Category: Çizgi Roman

www.rob389.com ve Nostalji

Uzun bekleyiş bitmiş. Godot’yu bekleyenler bile sıkılıp gittiydi.

***

Seda(=Rob) sabah 10 civarlarında mail atmış, ben şimdi görüyorum, Robinson Crusoe 389’un sitesi en sonunda açılmış (biz sinsi betacılar zaten bir süredir girip bakabiliyorduk, hohoho). Bu websitesinin açılma hikayesi de sanırım başlı başına bir hikaye olabilir (şu oyun ve donanım forumlarında kâdim ve epic olarak adlandırılanlardan). Ben Robinson’a ilk girdiğim günü çok net hatırlamıyorum, ama zaman aralığından eminim, ortaokula, daha doğrusu hazırlığa, başlamışım Almanca notlarım kötü, bir sürü haytayla her gün Alman Lisesi’nde sözde Almanca kursuna gidiyoruz. Tramvaya para vermek istemediğimde (ki tramvaya hep koşarak, kan ter içerisinde yetişmem de o yaza dair hatırladığım az şeyden biri), ya da McDonalds’a gidecek olduğumda (akbilim bitince bana her defasında otobüs bileti veren arkadaşımın ismini de uzun süre önce unuttum), önünden geçerdim. Bir gün de içeri girmiş olmalıyım, on yılı geçmiş. O yaz bir şey aldım mı, hatırlamıyorum. Ama muhtmelen bir şey alacak param zaten yoktu. Fakat sonraları, FRP ve çizgi romanlara ilgim arttıkça daha sık uğramaya başladığımdan eminim, hatta Gerekli Şeyler’e isyan ettiğimi ve Rob’a daha sık uğrar olduğumu hatırlıyorum – Rob’da kitaplar üzerlerindeki fiyatlara satılırken; Gerekli Şeyler’de Amerikan Doları fiyatının yanındaki Kanada Doları Amerikan Doları’na çevrilip satılıyordu, 1/3 bir artış, ama dolar 500-600 bin. Orta 2’de Paul Auster’ın Mr. Vertigo, aldığım çizgi roman veya fantasik edebiyat olmayan ilk kitap herhalde (gerçi kitabın kendisi bir çok fantastik öğe batındırıyor). Taa o zamanlar bir web sitesi fikri çoktandır vardı. Kasanın yanında bir not defterine internet sitesi açılınca bilgilendirilmek için e-postamı yazdığımı hatırlıyorum.
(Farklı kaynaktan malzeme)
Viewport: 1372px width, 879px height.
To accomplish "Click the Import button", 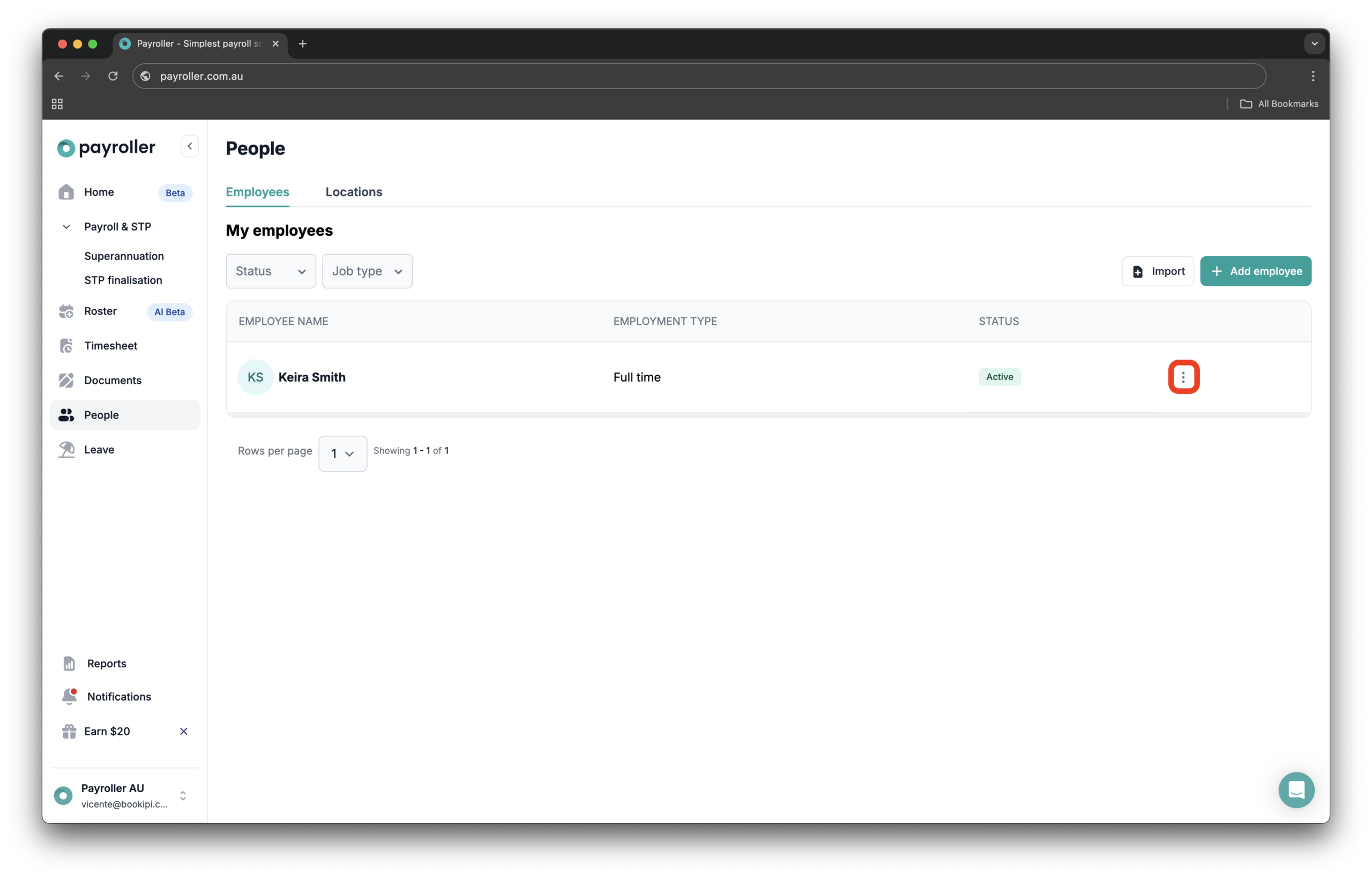I will coord(1158,271).
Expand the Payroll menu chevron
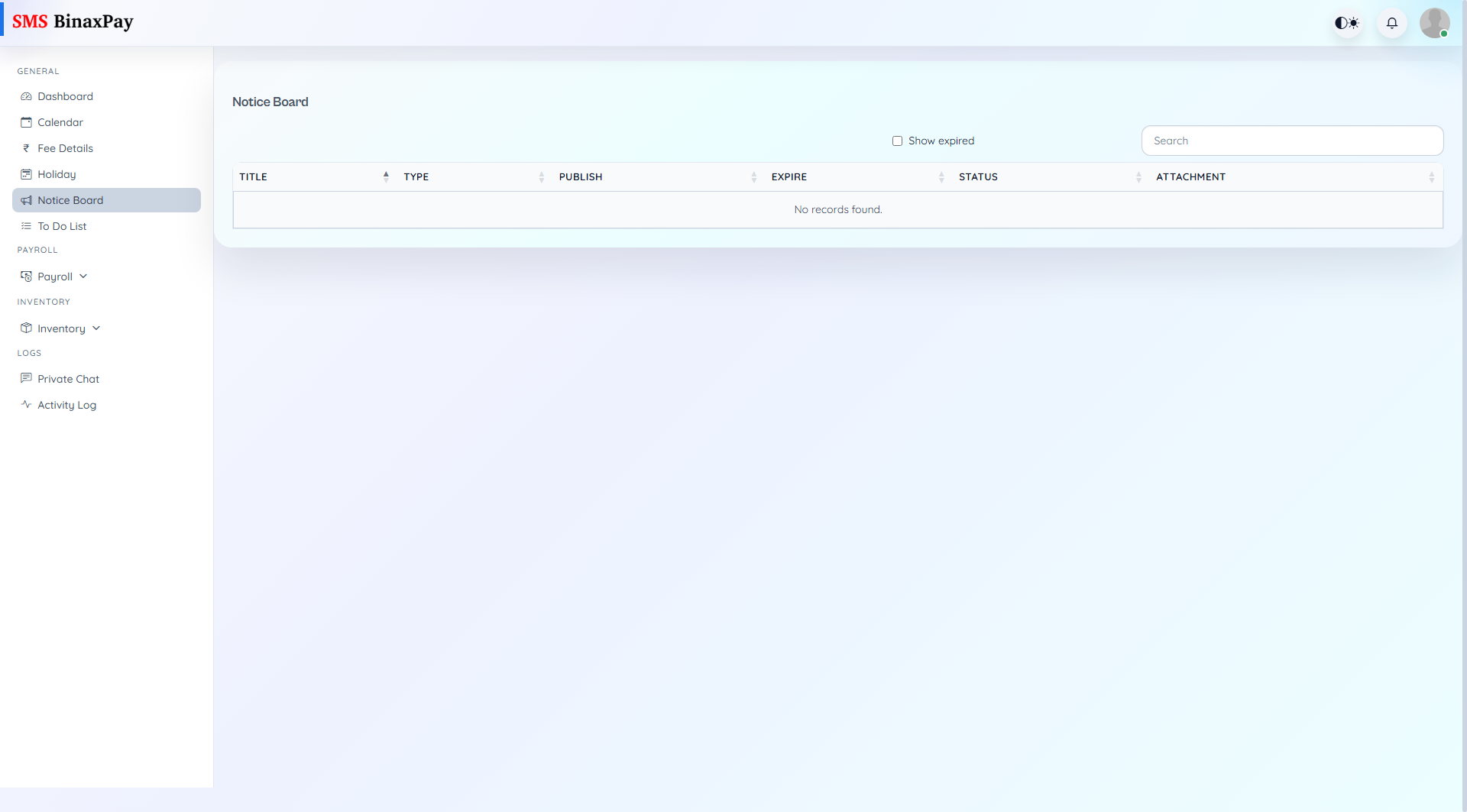This screenshot has height=812, width=1467. [83, 277]

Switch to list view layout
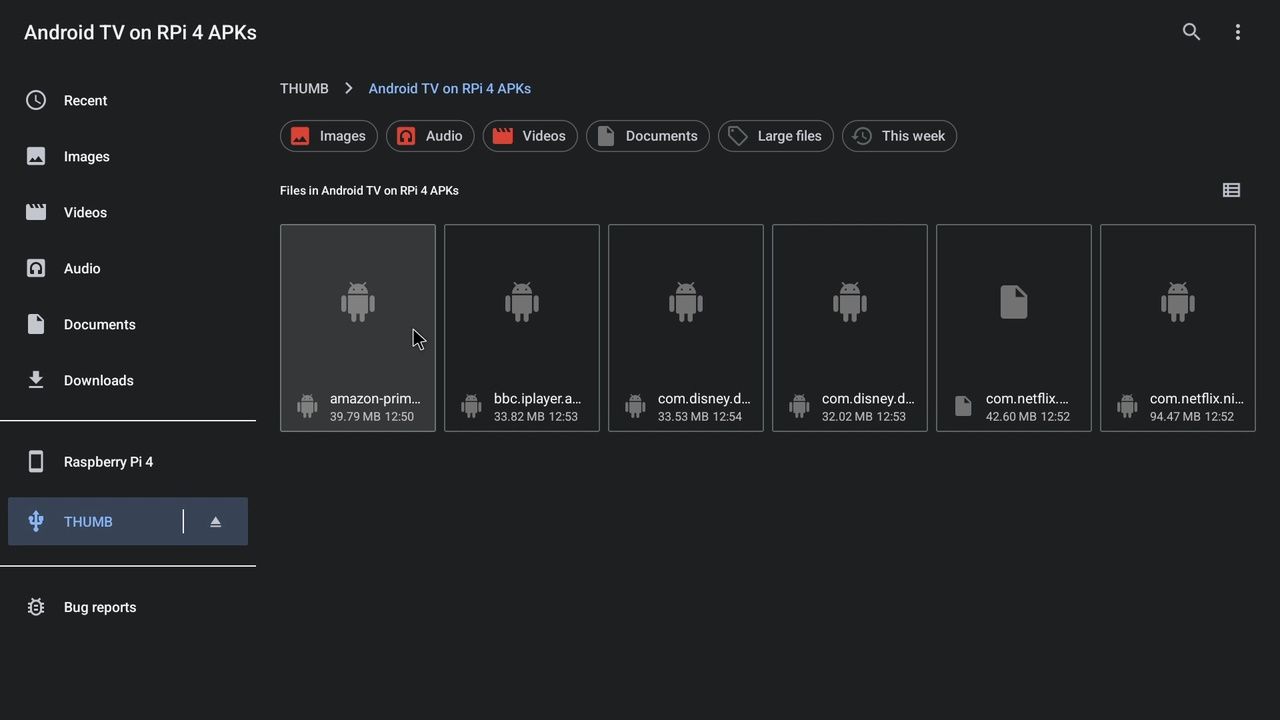pyautogui.click(x=1231, y=190)
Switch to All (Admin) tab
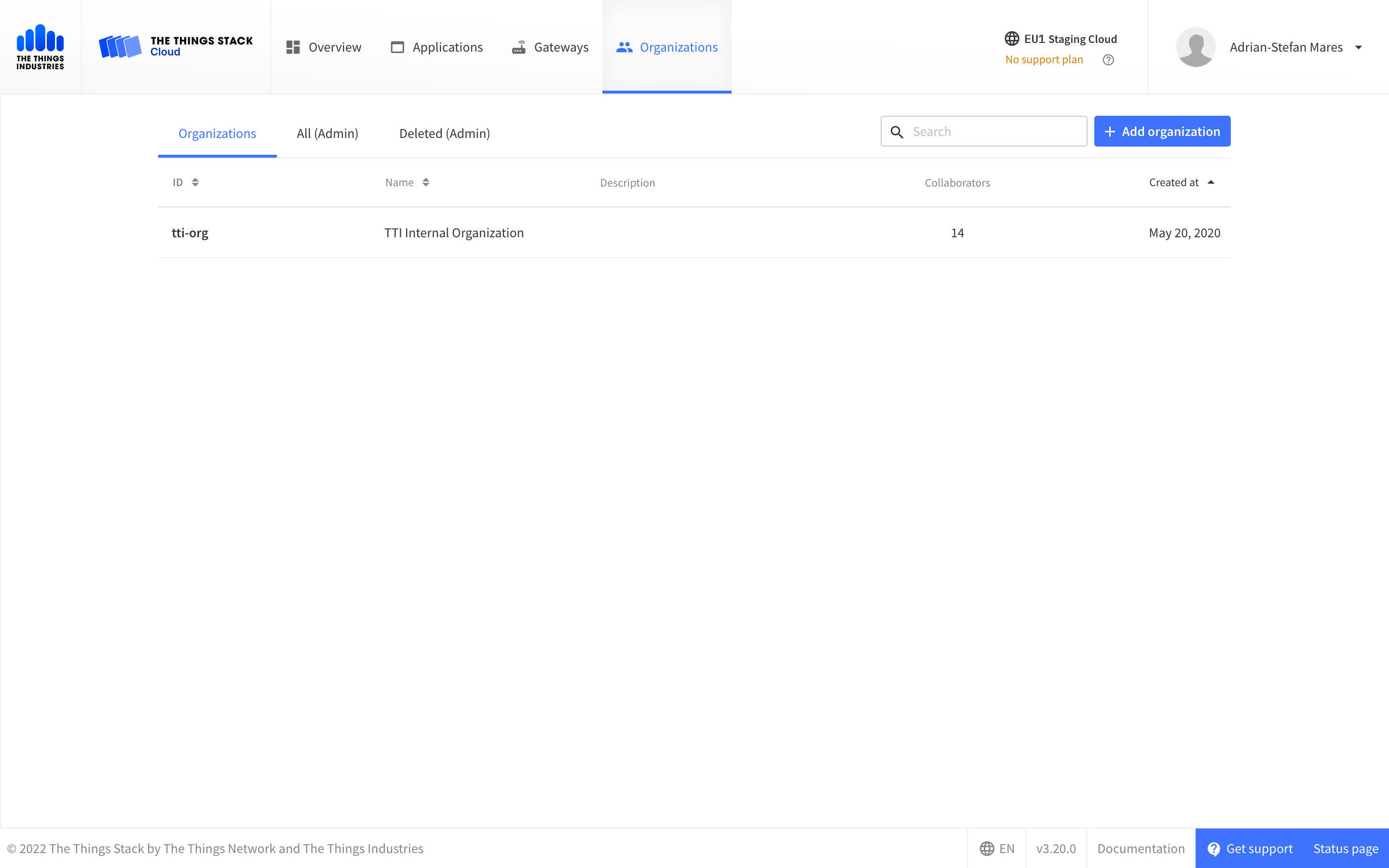This screenshot has width=1389, height=868. pyautogui.click(x=327, y=134)
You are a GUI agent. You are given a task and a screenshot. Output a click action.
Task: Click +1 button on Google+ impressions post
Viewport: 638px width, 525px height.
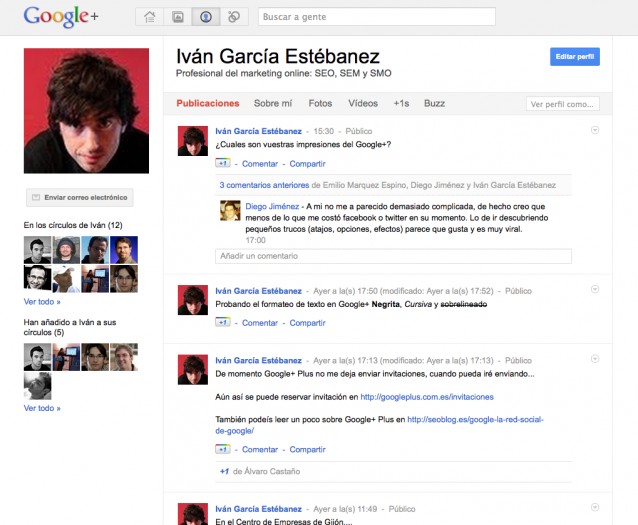tap(223, 163)
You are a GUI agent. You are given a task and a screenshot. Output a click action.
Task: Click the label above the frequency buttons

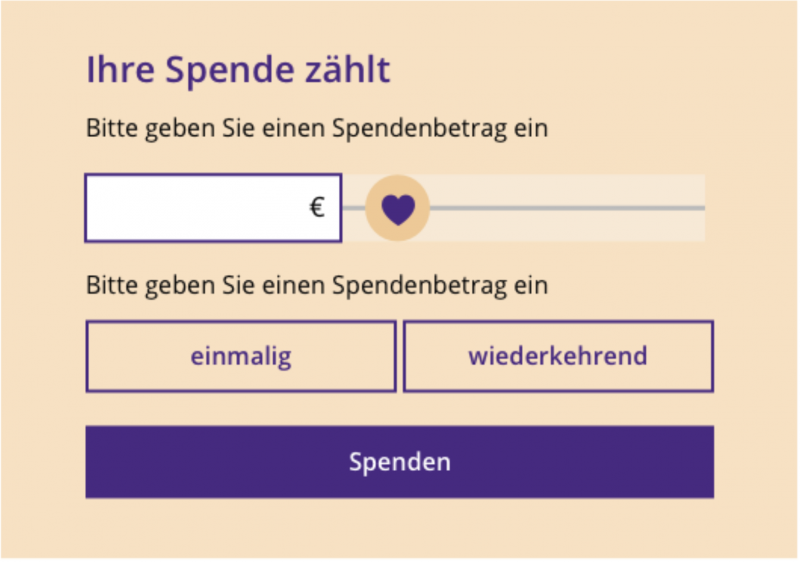317,286
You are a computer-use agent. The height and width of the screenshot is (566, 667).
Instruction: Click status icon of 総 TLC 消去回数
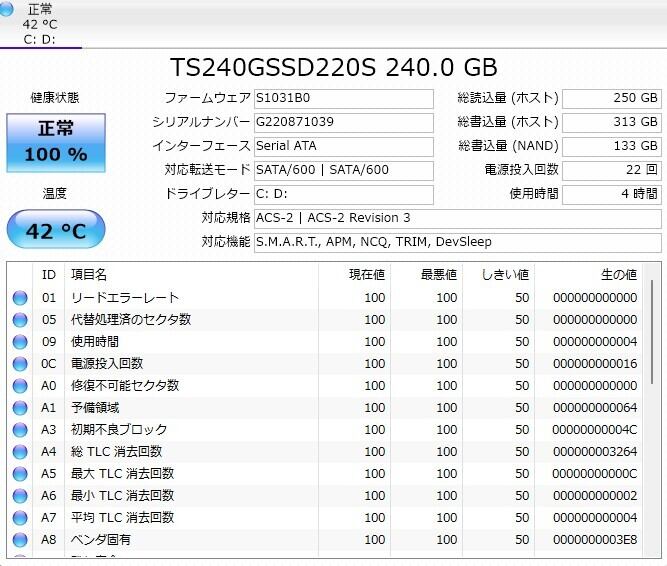click(20, 452)
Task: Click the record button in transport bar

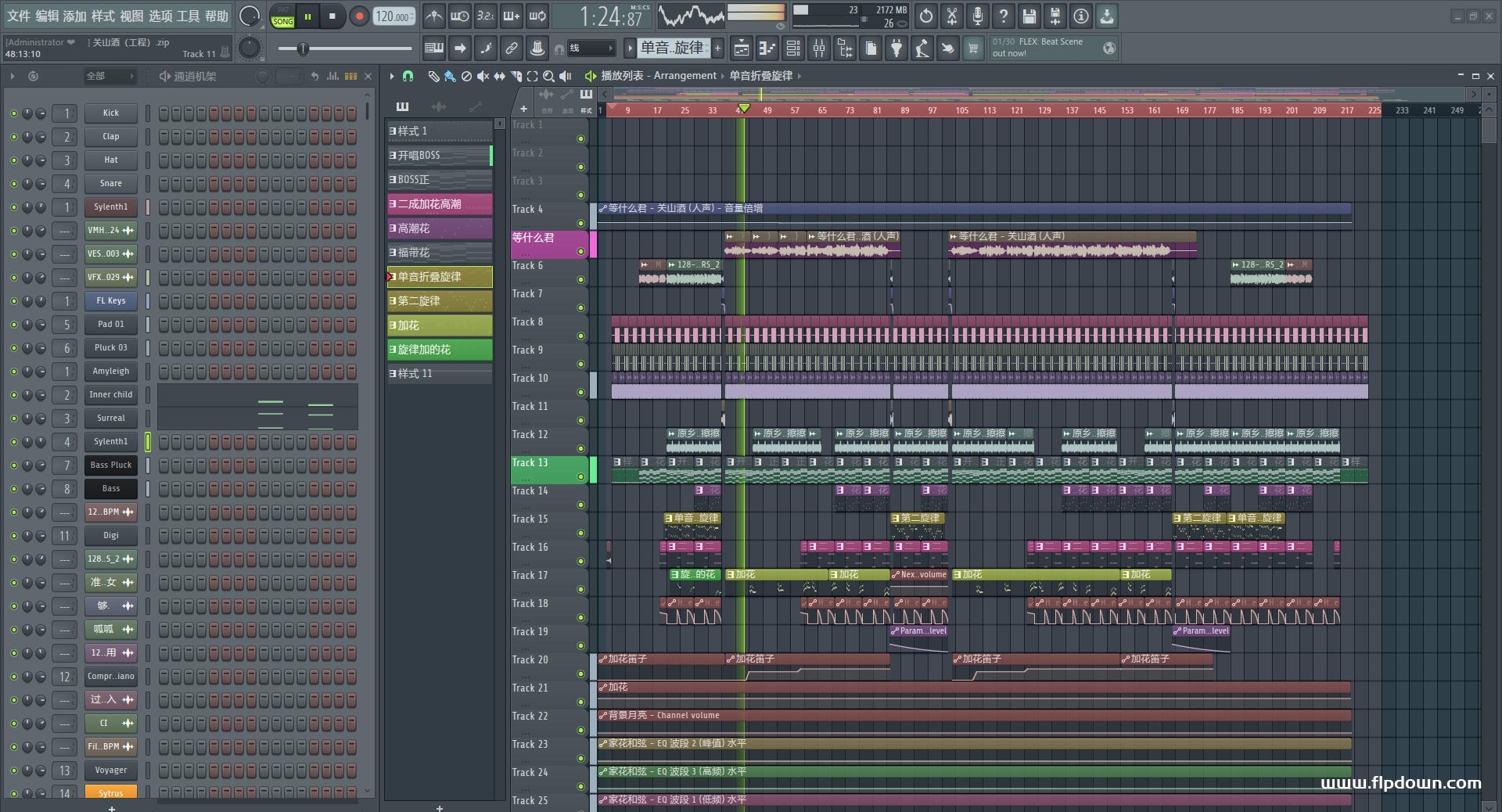Action: click(359, 16)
Ben de büyüdükçe, Mr. Vertigo’ya pek de benzemeyen bir şekilde, sürekli bir şeyler yapmayı kafayı koyup da erteleyince, bir yandan Robinson’un websitesi de ilginç bir şekilde hep ertelenmeye başladı. Ben şunu şunu yapayım/okuyayım/izleyeyim/yazayım deyip de bir sürüsünü gerçekleştiremedim, Robinson için de işler pek iyi gitmedi: yıllar boyunca kitapların kapakları tarandı, siteyle uğraşan insanlar işten ayrıldı vs. Her seferinde “Çok yakında site açılıyor” açıklamaları da eksik olmadı. Fakat geçen ay Seda sitenin betasını yolladığında beni kişisel bir korku sardı, şimdi ise site açılmış. E, o zaman, rahatlıkla söyleyebilirim ki foyam ortaya çıktı. Daha da kötüsü bir anlamda bu benim için en sonunda artık büyümüş olduğum anlamına da geliyor mu, tam da üniversiteden mezun olmuşken? Sanırım evet. Maalesef bir kitap karakterine, onun üzerinden de bir devlete benzeşip bir Jameson’cı bir ulusal alegori içinde kendimi bulup avutamıyorum, fakat bir kitaptan ziyade kitapçıya benzemek mümkün değil mi? E ama yazarın öldüğüne inanmıştık?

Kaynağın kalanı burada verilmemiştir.